:: Opdracht 1 ::
Welk sieraad draagt de spreker volgens de gegeven tekst tijdens een hoorcollege?

:: Gegeven tekst ::
+---+

Ik heb hem tegengeworpen dat die houding juist niet past bij openbaar wetenschappelijk onderwijs. Studenten moeten weten waar ik sta. Niemand heeft behoefte aan een grijzemuizenvertoning van de docent. Het feit dat ik mijn hugenotenkruisje tijdens een hoorcollege draag, laat zien in welke hoek ik mij bevind. Een student heeft daar recht op.”
Eenheidsworst past niet bij onze historische wortels, zegt prof. Oldenhuis. „De staat is ontstaan uit godsdiensttwisten, met als grote winst de vrijheid van godsdienst en van geweten. Religie heeft voor veel mensen een meerwaarde. Het is onverstandig en onnodig om die uit het publieke domein te bannen.”
Cliteur stelt dat religie gevaarlijk is: mensen beroepen zich op een religie met absoluutheidsaanspraken, met alle gevolgen van dien.
„Als de Bergrede je centrale drijfveer is, zie ik niet in hoe een christen staatsgevaarlijk kan zijn. Als je de uitleg van de Koran ook naar zo’n niveau trekt, heb ik van de islam ook niets te vrezen. Honderd jaar geleden werd iemand die ongelovig was als staatsgevaarlijk beschouwd. Nu is dat iemand die gelooft! Je kunt zien hoe de tijden veranderen en opvattingen afhangen van de context.
Ik merk nog op dat het punt bij Cliteur niet zozeer is dat religie gevaarlijk zou zijn, nee, hij bepleit een autonome ethiek. Dat wil zeggen: ethiek van religie ontdaan, omdat dat naar zijn mening de enige weg is waarop gelovigen en niet-gelovigen in een multireligieuze samenleving met elkaar zouden kunnen communiceren. Ik betwist dat. Cliteur heeft, na 11 september 2001, bij het zich afzetten tegen religie in het algemeen de wind mee. Maar bedenk dat 11 september slechts een momentopname is.”
Het gevaar is volgens prof. Oldenhuis dat nu de uitwassen worden overgewaardeerd en dat men de neiging heeft om wetgeving daarop af te stemmen. „Je moet de wetgeving afstemmen op het algemeen gangbare, niet op uitzonderingssituaties, zoals de moord op Theo van Gogh. Maar ik begrijp Cliteur wel als hij zich keert tegen bepaalde islamieten die te veel ruimte claimen. Dat geldt echter ook voor christenen die in hun radicaliteit te ver kunnen gaan. Daar móét je tegen strijden, maar het is dwaas om daarmee religie als zodanig in de ban te doen.”
Goed systeem
Prof. Oldenhuis voelt zich wel bij het huidige systeem van kerk en staat. „De overheid moet alle burgers gelijk behandelen. Dat is de eerste betekenis van neutraliteit. Maar dat is nog wat anders dan dat alle politieke partijen het gelijkheidsbeginsel in hun vaandel moeten schrijven. Die gelijkheid veronderstelt nu juist dat je iedereen, met inbegrip van de eigen kleur, gelijk moet behandelen.

+---+

:: Gegevensfragment ::
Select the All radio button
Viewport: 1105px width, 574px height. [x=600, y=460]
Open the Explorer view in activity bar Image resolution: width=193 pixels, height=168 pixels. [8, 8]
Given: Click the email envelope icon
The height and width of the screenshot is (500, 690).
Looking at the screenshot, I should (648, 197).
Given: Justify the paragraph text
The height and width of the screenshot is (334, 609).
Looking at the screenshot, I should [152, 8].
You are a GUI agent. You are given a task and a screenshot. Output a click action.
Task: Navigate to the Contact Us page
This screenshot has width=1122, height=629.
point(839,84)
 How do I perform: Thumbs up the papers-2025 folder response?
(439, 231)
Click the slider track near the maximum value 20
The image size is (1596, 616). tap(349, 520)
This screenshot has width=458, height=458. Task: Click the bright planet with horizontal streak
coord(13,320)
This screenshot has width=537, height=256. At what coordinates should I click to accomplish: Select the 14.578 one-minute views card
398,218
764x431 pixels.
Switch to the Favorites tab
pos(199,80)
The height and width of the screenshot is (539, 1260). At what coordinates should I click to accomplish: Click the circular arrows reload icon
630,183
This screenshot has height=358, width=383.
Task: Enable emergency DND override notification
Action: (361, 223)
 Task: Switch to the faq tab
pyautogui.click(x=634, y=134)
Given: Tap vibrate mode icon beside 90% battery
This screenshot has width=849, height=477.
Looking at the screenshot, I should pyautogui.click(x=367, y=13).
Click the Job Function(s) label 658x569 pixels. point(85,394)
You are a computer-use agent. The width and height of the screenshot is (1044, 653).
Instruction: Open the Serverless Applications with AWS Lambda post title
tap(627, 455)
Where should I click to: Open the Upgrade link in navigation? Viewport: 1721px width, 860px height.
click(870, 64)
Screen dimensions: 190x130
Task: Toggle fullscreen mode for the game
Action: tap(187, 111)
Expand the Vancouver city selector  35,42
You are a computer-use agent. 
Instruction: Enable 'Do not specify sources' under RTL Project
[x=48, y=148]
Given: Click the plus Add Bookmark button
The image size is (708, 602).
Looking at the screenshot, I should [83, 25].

+---+

:: Opdracht 2 ::
Zet de regels van de items, vanaf de regel met "Click the Job" tot en met de regel met "[x=48, y=148]", in een Markdown-tabel met de kolommen Nr en Regel. Laat lege regels weg.

:: Uitgewerkt antwoord 1 ::
Een hugenotenkruisje.

:: Uitgewerkt antwoord 2 ::
| Nr | Regel |
|---|---|
| 1 | Click the Job Function(s) label 658x569 pixels. point(85,394) |
| 2 | You are a computer-use agent. The width and height of the screenshot is (1044, 653). |
| 3 | Instruction: Open the Serverless Applications with AWS Lambda post title |
| 4 | tap(627, 455) |
| 5 | Where should I click to: Open the Upgrade link in navigation? Viewport: 1721px width, 860px height. |
| 6 | click(870, 64) |
| 7 | Screen dimensions: 190x130 |
| 8 | Task: Toggle fullscreen mode for the game |
| 9 | Action: tap(187, 111) |
| 10 | Expand the Vancouver city selector  35,42 |
| 11 | You are a computer-use agent.  |
| 12 | Instruction: Enable 'Do not specify sources' under RTL Project |
| 13 | [x=48, y=148] |